- Opening Delimiter -

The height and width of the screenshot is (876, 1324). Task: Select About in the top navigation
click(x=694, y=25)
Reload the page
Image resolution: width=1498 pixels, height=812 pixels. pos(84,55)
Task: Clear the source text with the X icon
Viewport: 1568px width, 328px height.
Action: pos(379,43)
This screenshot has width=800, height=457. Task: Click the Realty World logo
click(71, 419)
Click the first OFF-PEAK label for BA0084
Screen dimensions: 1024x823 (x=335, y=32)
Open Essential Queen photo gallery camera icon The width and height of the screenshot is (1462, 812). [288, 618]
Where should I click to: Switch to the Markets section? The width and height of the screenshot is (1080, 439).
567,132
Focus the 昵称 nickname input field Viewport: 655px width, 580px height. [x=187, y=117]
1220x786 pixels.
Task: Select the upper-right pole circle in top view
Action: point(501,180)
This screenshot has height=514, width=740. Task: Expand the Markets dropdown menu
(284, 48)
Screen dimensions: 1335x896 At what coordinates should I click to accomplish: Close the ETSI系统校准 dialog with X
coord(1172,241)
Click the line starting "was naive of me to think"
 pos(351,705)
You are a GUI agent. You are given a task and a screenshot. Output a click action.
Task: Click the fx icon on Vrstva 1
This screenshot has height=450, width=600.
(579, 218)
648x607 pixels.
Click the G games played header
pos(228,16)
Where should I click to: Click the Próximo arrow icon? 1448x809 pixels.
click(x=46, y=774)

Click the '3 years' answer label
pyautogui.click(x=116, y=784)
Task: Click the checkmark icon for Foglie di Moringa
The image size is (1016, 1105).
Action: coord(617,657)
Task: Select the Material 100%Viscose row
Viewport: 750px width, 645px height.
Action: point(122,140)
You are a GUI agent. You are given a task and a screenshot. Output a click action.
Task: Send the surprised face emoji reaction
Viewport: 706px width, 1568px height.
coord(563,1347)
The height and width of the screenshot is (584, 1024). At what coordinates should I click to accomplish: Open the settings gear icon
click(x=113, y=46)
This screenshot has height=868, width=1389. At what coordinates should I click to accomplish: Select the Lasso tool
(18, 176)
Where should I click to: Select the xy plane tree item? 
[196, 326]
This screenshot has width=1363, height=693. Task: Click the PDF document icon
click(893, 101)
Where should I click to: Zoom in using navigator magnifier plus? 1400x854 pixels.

- Closing Delimiter -

PROBLEM:
All of the lines above need to be given again exactly.

REPLY TO THE EXERCISE:
The height and width of the screenshot is (876, 1324). Task: Select About in the top navigation
click(x=694, y=25)
Reload the page
Image resolution: width=1498 pixels, height=812 pixels. pos(84,55)
Task: Clear the source text with the X icon
Viewport: 1568px width, 328px height.
Action: pos(379,43)
This screenshot has width=800, height=457. Task: Click the Realty World logo
click(71, 419)
Click the first OFF-PEAK label for BA0084
Screen dimensions: 1024x823 (x=335, y=32)
Open Essential Queen photo gallery camera icon The width and height of the screenshot is (1462, 812). [288, 618]
Where should I click to: Switch to the Markets section? The width and height of the screenshot is (1080, 439).
567,132
Focus the 昵称 nickname input field Viewport: 655px width, 580px height. [x=187, y=117]
1220x786 pixels.
Task: Select the upper-right pole circle in top view
Action: point(501,180)
This screenshot has height=514, width=740. Task: Expand the Markets dropdown menu
(284, 48)
Screen dimensions: 1335x896 At what coordinates should I click to accomplish: Close the ETSI系统校准 dialog with X
coord(1172,241)
Click the line starting "was naive of me to think"
 pos(351,705)
You are a GUI agent. You are given a task and a screenshot. Output a click action.
Task: Click the fx icon on Vrstva 1
This screenshot has height=450, width=600.
(579, 218)
648x607 pixels.
Click the G games played header
pos(228,16)
Where should I click to: Click the Próximo arrow icon? 1448x809 pixels.
click(x=46, y=774)

Click the '3 years' answer label
pyautogui.click(x=116, y=784)
Task: Click the checkmark icon for Foglie di Moringa
The image size is (1016, 1105).
Action: coord(617,657)
Task: Select the Material 100%Viscose row
Viewport: 750px width, 645px height.
Action: point(122,140)
You are a GUI agent. You are given a task and a screenshot. Output a click action.
Task: Send the surprised face emoji reaction
Viewport: 706px width, 1568px height.
coord(563,1347)
The height and width of the screenshot is (584, 1024). At what coordinates should I click to accomplish: Open the settings gear icon
click(x=113, y=46)
This screenshot has height=868, width=1389. At what coordinates should I click to accomplish: Select the Lasso tool
(18, 176)
Where should I click to: Select the xy plane tree item? 
[196, 326]
This screenshot has width=1363, height=693. Task: Click the PDF document icon
click(893, 101)
Where should I click to: Zoom in using navigator magnifier plus? 1400x854 pixels.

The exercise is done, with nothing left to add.